Final report

Here’s the final report, referring to the set of objectives stated in the original proposal. Monthly reports are here for April and this one for May.

Working on all outstanding issues and address all of the issues in 2015, 2016 and 2017

Well, this was kind of ambitious. There are now 25 issues which were opened in 2015 and 2016, but most of them are marked either wishlist, external or NOT-SPECCED.

These are the issues closed per creation year, during and before the grant.

Year Issues
2015 9
2016 65
2017 65
2018 179

I have checked out all issues in 2015 and 2016, and most issues in 2017, labeling them, in some cases commenting. However, there’s a lot of work to be done, mostly in big issues such as this one on exceptions. I have, however, happily contributed to closing the roadmap issue by creating all remaining pages.

More needed pages appeared after closing that one, but they are in other issues and are left for future work.

Creating a set of rules for existing and new contributions and enforce those rules in the test suite

Issue and pull request templates have been added to the site. The style guides, have been updated several times, and now include a Squashathon Howto.

Several tests have been added: testing fake links, normalizes some words. Tests have been ordered and reorganized.

In general, this objective has been pretty much achieved, but there’s still a lot of work to do.

Assigning outstanding issues during the grant and create a system for assigning work to volunteers

Well, I simply could not do this. I realized very soon that people want to work on whatever they feel like working, and assigning issues in general is considered rather rude. I did highlight some issues to be worked on during the Squashathon, and decided on labeling as “help needed” a single issue. I highlighted some issues in the IRC channel, to very little success. Most issues are not assigned, and most commits still do not match an issue. But that’s the nature of volunteer work. You have to live with that.

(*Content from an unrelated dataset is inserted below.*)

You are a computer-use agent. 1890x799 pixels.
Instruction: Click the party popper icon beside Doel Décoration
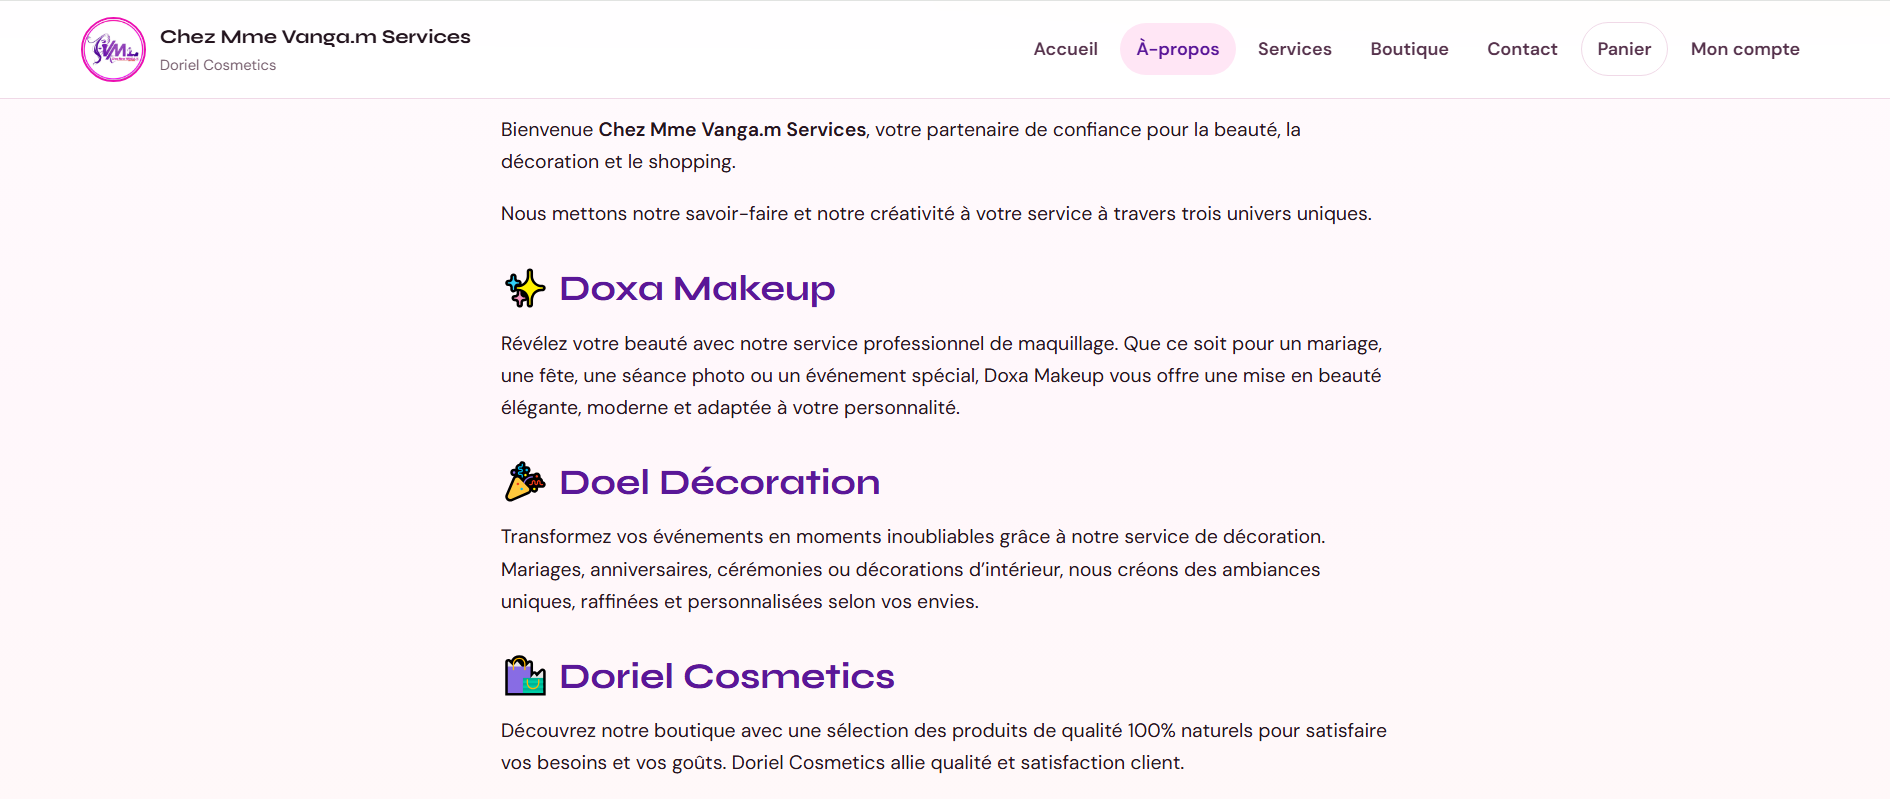tap(525, 482)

Creating an entry page with a tutorial for complete beginners with very little or no knowledge of programming, with the intent of providing a good landing page for the language

I could not find a way to do this, and besides, there are very good pages that do that, like Perl 6 Intro. I did create an article on the Perl 6 squashathon, and how to help with the documentation. I also helped with every day Stack Overflow questions, which are probably a better resource for newcomers. Instead of a single page, creating several possible entry channels is a much better strategy.

Contributing to Perl and general open source conferences with entry-level tutorials and learning material.

A talk on Perl 6 documentation has been submitted, and accepted, for the Dutch Perl Workshop, and again at the Perl 6 conference in Glasgow, which is yet to be accepted.

Writing articles in websites such as The Practical Dev (, HackerNoon or Medium with practical “30 minutes” tutorials to perform usual tasks in Perl6.

Besides the articles mentioned above, on the Perl 6 squashathon, and how to help with the documentation, I have tried to talk about it in comments such as this one or this one. I did contribute several tutorials among these about #perl6 in, but that was before the grant. I will definitely write more in the future, as well as update my book to help newcomers to the language, and also attract newcomers by making Perl 6 their first language.

Main intention: attract new users and retain them.

It is difficult to assess right now. As indicated in the May report, there is record interest in StackOverflow and record visits in the website during these two months. I have put a lot of effort to the point of annoyance insisting that people post their questions in StackOverflow, so that the language is exposed to the wide programming community. It remains to be seen if this trend sustains itself in the future. I’ll continue staking out StackOverflow answering questions, and also looking for possible documentation errors or missing parts to work on them, and improve the documentation even more.


On the two missing deliverables: the statistics are good in general, but do not allow a fine analysis on the path followed, and what people are looking for. The main pages are the language page, and the one on operators. An attempt to add Google Analytics was met with opposition, and usability does not seem to be a big concern. So the deliverable on this area would be “This is not needed or wanted”.

On the second deliverable, well, I did create the following entry-level “tutorials”:

But they are in the documentation site, which makes easier to find them and also link them to the rest of the pages. In general, as I say above, entry-level tutorials are welcome, but they have a lower priority than finishing or starting much-needed tutorials which are part of the documentation.


In general, I would say that the main objective of this grant, which was to improve the documentation, was achieved, not only by closing the outstanding issues, but also playing attention to channels where Perl 6 is mentioned and creating issues on the repo when it was needed. The work on mining the repository has allowed me, and maybe the whole community through the published reports, to understand how this fully volunteer works and how work done is matched to work needed, which, in general, happens in a self-organized way.

I have laid out the foundations for helping this repo in a more relaxed way in the future, and also analyze the dynamics of the repository and propose some focused work in the future, in the framework of things like the Google Summer of Code, Hacktoberfest or any other world-wide event, funded or not, where people can contribute to repositories. This will help getting more work done in the future, and prioritize issues so that time devoted by myself, and others, to the repo is optimized.